Mas independentemente do momento, o efeito da pandemia para cada um foi diferente. “Alguns aproveitaram para investir numa alimentação saudável, outros ficaram com as rotinas muito tumultuadas em casa e aumentaram o consumo de alimentos ultraprocessados”, diz a psiquiatra Débora Kinoshita, do Centro Especializado em Obesidade e Diabetes do hospital Oswaldo Cruz. Em todo caso, o importante é estar atento “às possibilidades abertas durante esse momento, que podem se tornar janelas de oportunidade”, diz.
Então, por que não tentar uma mudança? Se quiser fazer isso agora, ou depois que a quarentena acabar, Gama separou algumas dicas para largar hábitos e instituir novos e mais saudáveis.
Prepare o ambiente
Para o neuropsicólogo Alan Oliveira, o contexto é (quase) tudo. A dica que ele dá é prepará-lo de uma maneira que dificulte a autossabotagem e facilite a mudança de hábito. Se quer criar uma rotina de exercícios, por exemplo, estabeleça um horário fixo, faça uma playlist específica, escolha um local que você goste, convide um amigo. “Configurar o contexto vai facilitar, mas o pontapé inicial vai ter que ser consciente, não tem jeito.”
Comece devagar
“Na escada de metas, o ideal é subir degrau por degrau, dois em dois no máximo, se não a sua perna não suporta”, metaforiza Rochele Fonseca, pesquisadora e neuropsicóloga. Sua dica é estabelecer micrometas a serem alcançadas. Um hábito não vai ser instalado de uma vez, é importante entender que a mudança vem aos poucos. Traçar metas inalcançáveis dificulta a conquista do objetivo, desmotiva e pode até fazer a pessoa desistir.
Respeite o processo
Cada um tem o seu. A psicóloga e analista do comportamento Liane Dahás relembra que a paciência é essencial. “O tempo que vai demorar para a mudança acontecer não está pré-estabelecido”, diz. Ela indica se observar, celebrar as vitórias, aceitar que as recaídas podem acontecer, e acima de tudo, ter paciência. “Olhe para si mesmo e para o seu tempo como um processo, e respeite-o.”

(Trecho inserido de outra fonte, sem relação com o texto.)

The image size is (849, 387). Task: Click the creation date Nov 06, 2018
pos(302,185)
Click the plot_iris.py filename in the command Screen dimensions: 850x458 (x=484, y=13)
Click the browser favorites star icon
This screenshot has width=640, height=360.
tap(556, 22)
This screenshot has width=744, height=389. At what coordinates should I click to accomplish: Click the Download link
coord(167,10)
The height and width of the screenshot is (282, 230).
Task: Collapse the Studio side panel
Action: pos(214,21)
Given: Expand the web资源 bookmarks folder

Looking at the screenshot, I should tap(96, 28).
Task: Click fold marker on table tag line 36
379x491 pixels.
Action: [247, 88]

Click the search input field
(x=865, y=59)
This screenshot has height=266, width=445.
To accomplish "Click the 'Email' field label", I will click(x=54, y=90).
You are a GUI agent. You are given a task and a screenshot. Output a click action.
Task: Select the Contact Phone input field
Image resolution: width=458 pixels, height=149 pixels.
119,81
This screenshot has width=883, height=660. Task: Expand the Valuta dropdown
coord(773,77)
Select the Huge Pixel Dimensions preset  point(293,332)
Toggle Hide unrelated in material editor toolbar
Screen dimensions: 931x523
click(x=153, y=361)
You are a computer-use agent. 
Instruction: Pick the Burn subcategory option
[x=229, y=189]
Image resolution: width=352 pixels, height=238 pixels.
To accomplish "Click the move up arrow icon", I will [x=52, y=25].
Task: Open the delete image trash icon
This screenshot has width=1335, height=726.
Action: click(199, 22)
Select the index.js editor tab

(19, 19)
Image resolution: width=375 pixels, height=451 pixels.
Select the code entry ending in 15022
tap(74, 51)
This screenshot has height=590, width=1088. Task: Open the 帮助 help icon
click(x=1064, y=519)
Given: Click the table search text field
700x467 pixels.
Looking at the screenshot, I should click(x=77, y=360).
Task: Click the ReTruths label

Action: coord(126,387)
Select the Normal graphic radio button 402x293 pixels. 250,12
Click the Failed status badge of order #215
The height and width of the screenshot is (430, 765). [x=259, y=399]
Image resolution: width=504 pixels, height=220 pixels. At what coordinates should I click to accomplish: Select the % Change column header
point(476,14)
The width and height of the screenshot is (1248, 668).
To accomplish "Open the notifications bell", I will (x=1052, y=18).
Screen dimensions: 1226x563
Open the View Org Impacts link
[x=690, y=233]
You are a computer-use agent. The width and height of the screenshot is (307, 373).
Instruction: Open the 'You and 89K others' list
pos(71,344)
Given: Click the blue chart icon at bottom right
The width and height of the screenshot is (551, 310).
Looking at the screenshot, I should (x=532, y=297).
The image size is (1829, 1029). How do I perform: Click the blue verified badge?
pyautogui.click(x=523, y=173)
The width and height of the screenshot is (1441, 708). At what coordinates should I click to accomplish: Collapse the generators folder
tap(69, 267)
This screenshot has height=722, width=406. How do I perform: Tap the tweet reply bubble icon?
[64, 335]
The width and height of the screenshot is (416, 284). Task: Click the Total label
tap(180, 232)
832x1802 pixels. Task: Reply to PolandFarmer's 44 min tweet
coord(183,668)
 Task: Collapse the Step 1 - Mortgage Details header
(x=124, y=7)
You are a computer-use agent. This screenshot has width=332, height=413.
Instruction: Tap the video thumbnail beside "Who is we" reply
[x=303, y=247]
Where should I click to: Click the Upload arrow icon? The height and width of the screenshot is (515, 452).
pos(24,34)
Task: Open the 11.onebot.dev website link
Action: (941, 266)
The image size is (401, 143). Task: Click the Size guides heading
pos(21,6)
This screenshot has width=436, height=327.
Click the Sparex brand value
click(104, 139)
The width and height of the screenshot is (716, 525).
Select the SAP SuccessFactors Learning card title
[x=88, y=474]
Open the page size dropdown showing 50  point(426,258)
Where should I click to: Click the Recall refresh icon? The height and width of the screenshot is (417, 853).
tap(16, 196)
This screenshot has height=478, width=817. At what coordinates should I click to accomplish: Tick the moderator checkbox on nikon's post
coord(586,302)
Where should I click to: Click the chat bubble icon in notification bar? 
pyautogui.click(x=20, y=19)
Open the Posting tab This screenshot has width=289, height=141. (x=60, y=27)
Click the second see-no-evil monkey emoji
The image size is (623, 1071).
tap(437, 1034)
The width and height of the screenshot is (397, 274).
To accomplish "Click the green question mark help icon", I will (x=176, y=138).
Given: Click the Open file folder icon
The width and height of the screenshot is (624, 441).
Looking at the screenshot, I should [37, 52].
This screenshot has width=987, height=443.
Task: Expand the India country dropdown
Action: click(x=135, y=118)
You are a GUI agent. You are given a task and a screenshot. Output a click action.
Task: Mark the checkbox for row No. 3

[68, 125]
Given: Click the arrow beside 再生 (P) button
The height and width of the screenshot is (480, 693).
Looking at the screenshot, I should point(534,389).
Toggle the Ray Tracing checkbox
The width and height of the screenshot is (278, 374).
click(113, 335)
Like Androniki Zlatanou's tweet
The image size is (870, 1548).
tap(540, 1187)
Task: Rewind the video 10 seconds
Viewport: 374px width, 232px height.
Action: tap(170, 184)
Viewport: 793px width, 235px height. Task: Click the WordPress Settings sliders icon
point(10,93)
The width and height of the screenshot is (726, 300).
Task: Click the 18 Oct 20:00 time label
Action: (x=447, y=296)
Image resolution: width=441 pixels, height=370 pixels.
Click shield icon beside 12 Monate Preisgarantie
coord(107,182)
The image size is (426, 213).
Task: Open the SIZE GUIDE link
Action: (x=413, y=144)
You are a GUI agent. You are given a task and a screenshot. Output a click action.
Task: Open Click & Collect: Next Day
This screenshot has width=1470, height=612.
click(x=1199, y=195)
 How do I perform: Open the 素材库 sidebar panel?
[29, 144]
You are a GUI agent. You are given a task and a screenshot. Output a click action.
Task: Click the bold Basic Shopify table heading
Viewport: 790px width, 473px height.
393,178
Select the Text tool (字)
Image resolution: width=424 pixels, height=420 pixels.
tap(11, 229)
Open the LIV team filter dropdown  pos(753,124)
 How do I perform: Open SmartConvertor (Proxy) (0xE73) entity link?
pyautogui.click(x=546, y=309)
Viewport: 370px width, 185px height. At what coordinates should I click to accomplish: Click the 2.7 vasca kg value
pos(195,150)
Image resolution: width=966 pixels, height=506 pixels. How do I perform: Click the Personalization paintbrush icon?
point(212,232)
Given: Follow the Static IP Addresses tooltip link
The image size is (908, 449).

Fortaleça comportamentos incompatíveis
“É como assobiar e chupar cana”, diz Alan Oliveira. Fazer um implica, necessariamente, em deixar de fazer o outro. Portanto, o neuropsicólogo indica o fortalecimento de comportamentos que vão no sentido contrário do hábito que se quer perder. No caso de fumantes, por exemplo, permanecer em locais fechados e preferir um café e conversa com os amigos diminui a frequência de saídas para fumar. Liane Dahás, também analista do comportamento, reitera: “Crie uma base de ações contrárias àquele hábito, e aumente a frequência delas. Se escolher apenas uma, pode ser que fique compulsivo”. É o caso, por exemplo, de quem escolhe o exercício físico como comportamento contrário a um hábito, e acaba viciada naquela única atividade.
Rastreie o hábito
Além das dicas de Charles Duhigg sobre como diagnosticar um hábito, entender o gatilho que o desencadeia e a recompensa que gera, é também possível rastrear o hábito, uma dica de Dahás. De acordo com a psicóloga, a ideia é produzir uma tabela com os comportamentos que queremos implementar: se exercitar, comer mais frutas — sempre no sentido positivo. E ticar todas as vezes que realizarmos tais ações. Com o tempo (e um pouco de perseverança), a frequência aumenta, até que o novo comportamento se torne um hábito. Já existem aplicativos que disponibilizam esse serviço.